[Stored items]
....
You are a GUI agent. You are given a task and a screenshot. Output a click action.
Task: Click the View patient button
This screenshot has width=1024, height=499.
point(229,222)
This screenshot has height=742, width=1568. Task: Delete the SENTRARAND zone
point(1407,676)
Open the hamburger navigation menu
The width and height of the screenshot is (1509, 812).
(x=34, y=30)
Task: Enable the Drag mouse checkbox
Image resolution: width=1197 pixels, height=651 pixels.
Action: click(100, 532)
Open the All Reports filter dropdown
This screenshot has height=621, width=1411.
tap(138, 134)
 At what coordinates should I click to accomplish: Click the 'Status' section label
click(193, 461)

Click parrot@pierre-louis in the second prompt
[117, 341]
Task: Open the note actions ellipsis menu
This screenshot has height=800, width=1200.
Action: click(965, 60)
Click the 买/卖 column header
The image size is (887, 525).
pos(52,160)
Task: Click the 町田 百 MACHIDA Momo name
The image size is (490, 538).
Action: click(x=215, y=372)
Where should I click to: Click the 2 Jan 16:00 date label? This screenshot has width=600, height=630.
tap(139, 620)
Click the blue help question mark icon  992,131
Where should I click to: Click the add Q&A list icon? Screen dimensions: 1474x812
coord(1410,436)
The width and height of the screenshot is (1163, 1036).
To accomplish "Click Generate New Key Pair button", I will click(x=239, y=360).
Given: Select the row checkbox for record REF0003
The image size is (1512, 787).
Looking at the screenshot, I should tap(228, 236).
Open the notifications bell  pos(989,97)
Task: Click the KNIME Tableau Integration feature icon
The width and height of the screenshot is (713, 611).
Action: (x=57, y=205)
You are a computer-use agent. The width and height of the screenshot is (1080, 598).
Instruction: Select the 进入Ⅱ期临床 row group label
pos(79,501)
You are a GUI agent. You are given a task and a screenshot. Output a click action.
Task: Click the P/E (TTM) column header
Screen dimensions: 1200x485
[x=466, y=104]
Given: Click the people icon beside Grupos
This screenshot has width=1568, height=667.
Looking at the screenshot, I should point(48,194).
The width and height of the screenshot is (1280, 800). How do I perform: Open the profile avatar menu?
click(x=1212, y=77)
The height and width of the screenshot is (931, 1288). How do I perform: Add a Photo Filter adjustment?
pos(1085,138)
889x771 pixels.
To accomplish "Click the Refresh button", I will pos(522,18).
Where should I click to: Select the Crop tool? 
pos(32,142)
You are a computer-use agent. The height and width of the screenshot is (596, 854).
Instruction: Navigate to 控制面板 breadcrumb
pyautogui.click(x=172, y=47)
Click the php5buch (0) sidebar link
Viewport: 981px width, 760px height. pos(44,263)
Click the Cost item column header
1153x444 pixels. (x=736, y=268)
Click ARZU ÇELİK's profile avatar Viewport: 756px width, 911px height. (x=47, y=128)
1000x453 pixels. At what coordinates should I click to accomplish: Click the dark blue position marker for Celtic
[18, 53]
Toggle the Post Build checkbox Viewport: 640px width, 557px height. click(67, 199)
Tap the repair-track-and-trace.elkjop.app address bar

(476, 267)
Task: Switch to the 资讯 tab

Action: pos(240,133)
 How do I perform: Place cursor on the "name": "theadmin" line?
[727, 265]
....
What to produce
Nothing should be dropped or changed, so repeat all of the entries exactly.

Task solution
You are a GUI agent. You are given a task and a screenshot. Output a click action.
Task: Click the View patient button
This screenshot has width=1024, height=499.
point(229,222)
This screenshot has height=742, width=1568. Task: Delete the SENTRARAND zone
point(1407,676)
Open the hamburger navigation menu
The width and height of the screenshot is (1509, 812).
(x=34, y=30)
Task: Enable the Drag mouse checkbox
Image resolution: width=1197 pixels, height=651 pixels.
Action: click(100, 532)
Open the All Reports filter dropdown
This screenshot has height=621, width=1411.
tap(138, 134)
 At what coordinates should I click to accomplish: Click the 'Status' section label
click(193, 461)

Click parrot@pierre-louis in the second prompt
[117, 341]
Task: Open the note actions ellipsis menu
This screenshot has height=800, width=1200.
Action: click(965, 60)
Click the 买/卖 column header
The image size is (887, 525).
pos(52,160)
Task: Click the 町田 百 MACHIDA Momo name
The image size is (490, 538).
Action: click(x=215, y=372)
Where should I click to: Click the 2 Jan 16:00 date label? This screenshot has width=600, height=630.
tap(139, 620)
Click the blue help question mark icon  992,131
Where should I click to: Click the add Q&A list icon? Screen dimensions: 1474x812
coord(1410,436)
The width and height of the screenshot is (1163, 1036).
To accomplish "Click Generate New Key Pair button", I will click(x=239, y=360).
Given: Select the row checkbox for record REF0003
The image size is (1512, 787).
Looking at the screenshot, I should tap(228, 236).
Open the notifications bell  pos(989,97)
Task: Click the KNIME Tableau Integration feature icon
The width and height of the screenshot is (713, 611).
Action: (x=57, y=205)
You are a computer-use agent. The width and height of the screenshot is (1080, 598).
Instruction: Select the 进入Ⅱ期临床 row group label
pos(79,501)
You are a GUI agent. You are given a task and a screenshot. Output a click action.
Task: Click the P/E (TTM) column header
Screen dimensions: 1200x485
[x=466, y=104]
Given: Click the people icon beside Grupos
This screenshot has width=1568, height=667.
Looking at the screenshot, I should point(48,194).
The width and height of the screenshot is (1280, 800). How do I perform: Open the profile avatar menu?
click(x=1212, y=77)
The height and width of the screenshot is (931, 1288). How do I perform: Add a Photo Filter adjustment?
pos(1085,138)
889x771 pixels.
To accomplish "Click the Refresh button", I will pos(522,18).
Where should I click to: Select the Crop tool? 
pos(32,142)
You are a computer-use agent. The height and width of the screenshot is (596, 854).
Instruction: Navigate to 控制面板 breadcrumb
pyautogui.click(x=172, y=47)
Click the php5buch (0) sidebar link
Viewport: 981px width, 760px height. pos(44,263)
Click the Cost item column header
1153x444 pixels. (x=736, y=268)
Click ARZU ÇELİK's profile avatar Viewport: 756px width, 911px height. (x=47, y=128)
1000x453 pixels. At what coordinates should I click to accomplish: Click the dark blue position marker for Celtic
[18, 53]
Toggle the Post Build checkbox Viewport: 640px width, 557px height. click(67, 199)
Tap the repair-track-and-trace.elkjop.app address bar

(476, 267)
Task: Switch to the 资讯 tab

Action: pos(240,133)
 How do I perform: Place cursor on the "name": "theadmin" line?
[727, 265]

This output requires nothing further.